→ **DATASET ENTRIES**:
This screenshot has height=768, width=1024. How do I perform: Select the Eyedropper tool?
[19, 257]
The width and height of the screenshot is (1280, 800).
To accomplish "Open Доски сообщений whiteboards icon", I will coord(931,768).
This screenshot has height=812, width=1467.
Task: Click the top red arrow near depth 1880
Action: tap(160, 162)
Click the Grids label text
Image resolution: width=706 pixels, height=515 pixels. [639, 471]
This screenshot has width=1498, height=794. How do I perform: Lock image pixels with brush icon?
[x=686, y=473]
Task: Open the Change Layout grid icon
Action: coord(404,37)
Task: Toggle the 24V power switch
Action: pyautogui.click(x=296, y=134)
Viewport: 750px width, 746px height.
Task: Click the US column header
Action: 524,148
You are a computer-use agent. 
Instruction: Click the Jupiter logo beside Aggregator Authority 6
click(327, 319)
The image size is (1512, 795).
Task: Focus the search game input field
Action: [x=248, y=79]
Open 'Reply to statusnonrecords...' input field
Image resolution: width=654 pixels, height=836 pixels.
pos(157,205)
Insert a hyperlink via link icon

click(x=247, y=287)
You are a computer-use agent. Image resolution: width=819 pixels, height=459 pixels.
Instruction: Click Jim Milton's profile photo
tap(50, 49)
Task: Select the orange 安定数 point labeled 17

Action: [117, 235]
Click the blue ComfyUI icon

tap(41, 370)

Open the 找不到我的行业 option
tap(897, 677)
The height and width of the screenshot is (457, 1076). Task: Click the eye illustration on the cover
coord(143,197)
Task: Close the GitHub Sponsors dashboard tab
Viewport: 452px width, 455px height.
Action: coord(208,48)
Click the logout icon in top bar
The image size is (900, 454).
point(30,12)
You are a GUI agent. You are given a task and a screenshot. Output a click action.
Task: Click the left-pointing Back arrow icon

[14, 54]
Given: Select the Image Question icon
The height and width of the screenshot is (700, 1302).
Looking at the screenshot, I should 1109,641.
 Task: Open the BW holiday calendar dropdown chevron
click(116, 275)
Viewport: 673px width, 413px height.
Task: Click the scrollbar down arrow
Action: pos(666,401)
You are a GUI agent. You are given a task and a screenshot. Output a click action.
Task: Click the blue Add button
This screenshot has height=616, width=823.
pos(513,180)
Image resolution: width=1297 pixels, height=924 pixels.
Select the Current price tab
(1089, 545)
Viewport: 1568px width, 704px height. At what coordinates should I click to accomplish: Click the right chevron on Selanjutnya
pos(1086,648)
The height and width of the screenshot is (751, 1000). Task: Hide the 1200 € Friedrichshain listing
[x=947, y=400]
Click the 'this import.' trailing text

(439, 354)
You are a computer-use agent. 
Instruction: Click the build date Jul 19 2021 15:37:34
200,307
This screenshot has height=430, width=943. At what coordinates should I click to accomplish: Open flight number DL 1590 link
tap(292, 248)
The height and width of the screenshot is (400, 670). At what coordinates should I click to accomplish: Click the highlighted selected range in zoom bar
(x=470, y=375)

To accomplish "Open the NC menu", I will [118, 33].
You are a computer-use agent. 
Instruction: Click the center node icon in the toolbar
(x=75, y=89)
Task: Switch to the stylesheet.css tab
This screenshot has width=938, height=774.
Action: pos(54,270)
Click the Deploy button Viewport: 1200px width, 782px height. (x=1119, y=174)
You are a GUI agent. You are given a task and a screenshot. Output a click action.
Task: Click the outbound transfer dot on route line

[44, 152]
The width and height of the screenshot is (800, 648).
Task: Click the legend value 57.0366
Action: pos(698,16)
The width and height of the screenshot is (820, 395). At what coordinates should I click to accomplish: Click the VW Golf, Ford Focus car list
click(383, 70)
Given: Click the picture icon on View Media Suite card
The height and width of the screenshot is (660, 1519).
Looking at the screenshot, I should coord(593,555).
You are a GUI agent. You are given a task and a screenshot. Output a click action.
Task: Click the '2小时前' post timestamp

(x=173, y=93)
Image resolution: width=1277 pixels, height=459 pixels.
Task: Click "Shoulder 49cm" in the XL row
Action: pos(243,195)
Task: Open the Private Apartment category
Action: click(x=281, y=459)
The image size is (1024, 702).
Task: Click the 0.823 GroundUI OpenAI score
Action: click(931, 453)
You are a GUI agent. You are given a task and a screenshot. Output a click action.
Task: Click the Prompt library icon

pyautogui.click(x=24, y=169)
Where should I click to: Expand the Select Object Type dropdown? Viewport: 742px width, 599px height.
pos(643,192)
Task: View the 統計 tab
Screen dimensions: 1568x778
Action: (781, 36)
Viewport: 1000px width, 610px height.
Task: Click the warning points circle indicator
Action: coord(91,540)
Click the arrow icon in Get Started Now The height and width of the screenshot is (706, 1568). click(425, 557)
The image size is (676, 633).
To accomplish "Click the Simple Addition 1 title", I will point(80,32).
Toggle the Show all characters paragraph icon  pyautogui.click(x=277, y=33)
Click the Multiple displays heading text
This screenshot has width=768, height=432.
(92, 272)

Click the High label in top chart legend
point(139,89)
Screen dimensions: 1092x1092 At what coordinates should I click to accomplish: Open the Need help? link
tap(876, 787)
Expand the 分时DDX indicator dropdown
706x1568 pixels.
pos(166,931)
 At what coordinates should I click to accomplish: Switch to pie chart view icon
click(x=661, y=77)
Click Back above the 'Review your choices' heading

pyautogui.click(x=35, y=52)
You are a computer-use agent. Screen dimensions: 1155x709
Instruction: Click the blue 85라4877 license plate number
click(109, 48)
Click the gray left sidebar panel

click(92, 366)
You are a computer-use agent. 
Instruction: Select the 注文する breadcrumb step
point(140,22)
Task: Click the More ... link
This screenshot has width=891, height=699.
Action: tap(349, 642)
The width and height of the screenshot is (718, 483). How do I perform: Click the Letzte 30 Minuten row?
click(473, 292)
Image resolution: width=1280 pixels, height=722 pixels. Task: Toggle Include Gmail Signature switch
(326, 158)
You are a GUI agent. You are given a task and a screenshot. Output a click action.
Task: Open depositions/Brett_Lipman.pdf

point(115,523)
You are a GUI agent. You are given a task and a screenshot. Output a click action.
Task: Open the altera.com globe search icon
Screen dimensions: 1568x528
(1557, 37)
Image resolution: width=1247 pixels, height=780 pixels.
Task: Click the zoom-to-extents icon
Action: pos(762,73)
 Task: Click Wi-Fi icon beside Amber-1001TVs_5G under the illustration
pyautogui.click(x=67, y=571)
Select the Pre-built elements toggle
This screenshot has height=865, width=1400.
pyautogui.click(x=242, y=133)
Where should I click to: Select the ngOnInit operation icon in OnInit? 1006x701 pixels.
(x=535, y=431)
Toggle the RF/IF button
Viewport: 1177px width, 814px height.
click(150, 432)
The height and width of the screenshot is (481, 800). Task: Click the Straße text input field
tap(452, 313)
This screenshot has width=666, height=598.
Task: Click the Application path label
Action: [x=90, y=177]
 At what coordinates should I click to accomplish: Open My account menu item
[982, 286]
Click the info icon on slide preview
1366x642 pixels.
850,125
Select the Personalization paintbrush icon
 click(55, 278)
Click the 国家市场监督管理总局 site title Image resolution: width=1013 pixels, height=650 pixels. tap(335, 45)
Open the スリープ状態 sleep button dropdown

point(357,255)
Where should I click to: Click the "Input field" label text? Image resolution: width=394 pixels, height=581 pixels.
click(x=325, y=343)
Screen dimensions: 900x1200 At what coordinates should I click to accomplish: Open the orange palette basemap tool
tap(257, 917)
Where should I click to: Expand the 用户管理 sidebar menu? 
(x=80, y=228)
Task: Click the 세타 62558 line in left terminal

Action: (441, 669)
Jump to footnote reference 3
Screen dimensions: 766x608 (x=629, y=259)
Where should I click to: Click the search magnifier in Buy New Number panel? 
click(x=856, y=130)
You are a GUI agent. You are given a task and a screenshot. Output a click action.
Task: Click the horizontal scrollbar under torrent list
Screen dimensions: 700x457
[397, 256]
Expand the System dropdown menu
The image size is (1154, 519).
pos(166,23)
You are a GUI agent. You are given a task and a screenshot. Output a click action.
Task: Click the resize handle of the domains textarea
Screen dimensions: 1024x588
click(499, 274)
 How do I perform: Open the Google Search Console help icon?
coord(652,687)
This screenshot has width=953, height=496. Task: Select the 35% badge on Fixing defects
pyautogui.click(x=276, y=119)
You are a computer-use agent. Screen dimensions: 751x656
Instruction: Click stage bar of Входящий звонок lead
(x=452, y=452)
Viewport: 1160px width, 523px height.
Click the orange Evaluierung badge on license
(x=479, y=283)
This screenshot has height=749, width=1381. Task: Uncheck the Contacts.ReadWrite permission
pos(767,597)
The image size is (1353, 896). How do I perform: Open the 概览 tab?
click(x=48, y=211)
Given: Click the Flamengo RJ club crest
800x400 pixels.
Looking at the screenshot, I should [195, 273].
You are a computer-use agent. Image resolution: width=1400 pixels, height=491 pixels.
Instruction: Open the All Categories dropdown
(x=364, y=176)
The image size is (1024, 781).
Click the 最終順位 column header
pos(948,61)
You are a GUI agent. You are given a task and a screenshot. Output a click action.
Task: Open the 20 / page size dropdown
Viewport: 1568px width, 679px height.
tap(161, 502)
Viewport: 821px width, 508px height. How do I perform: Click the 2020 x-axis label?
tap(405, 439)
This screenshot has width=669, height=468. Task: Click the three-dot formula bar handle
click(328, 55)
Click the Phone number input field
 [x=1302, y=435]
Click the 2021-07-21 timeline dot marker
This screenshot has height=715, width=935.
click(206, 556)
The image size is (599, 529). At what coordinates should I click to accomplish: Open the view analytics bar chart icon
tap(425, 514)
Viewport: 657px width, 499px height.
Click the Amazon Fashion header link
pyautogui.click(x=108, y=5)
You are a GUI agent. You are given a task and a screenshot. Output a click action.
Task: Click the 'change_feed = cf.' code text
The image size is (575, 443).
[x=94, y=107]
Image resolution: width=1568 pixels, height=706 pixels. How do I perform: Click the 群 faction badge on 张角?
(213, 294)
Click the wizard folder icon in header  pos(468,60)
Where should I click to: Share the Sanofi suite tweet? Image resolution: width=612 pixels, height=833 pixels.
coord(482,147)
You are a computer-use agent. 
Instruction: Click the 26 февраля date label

→ **TASK STATEMENT**: Could you set down, exactly as written, the lines above between the one holding "Click the orange Evaluierung badge on license" and the one holding "Given: Click the Flamengo RJ club crest", inclusive, and nothing more?

→ **REPLY TO THE TASK**:
Click the orange Evaluierung badge on license
(x=479, y=283)
This screenshot has height=749, width=1381. Task: Uncheck the Contacts.ReadWrite permission
pos(767,597)
The image size is (1353, 896). How do I perform: Open the 概览 tab?
click(x=48, y=211)
Given: Click the Flamengo RJ club crest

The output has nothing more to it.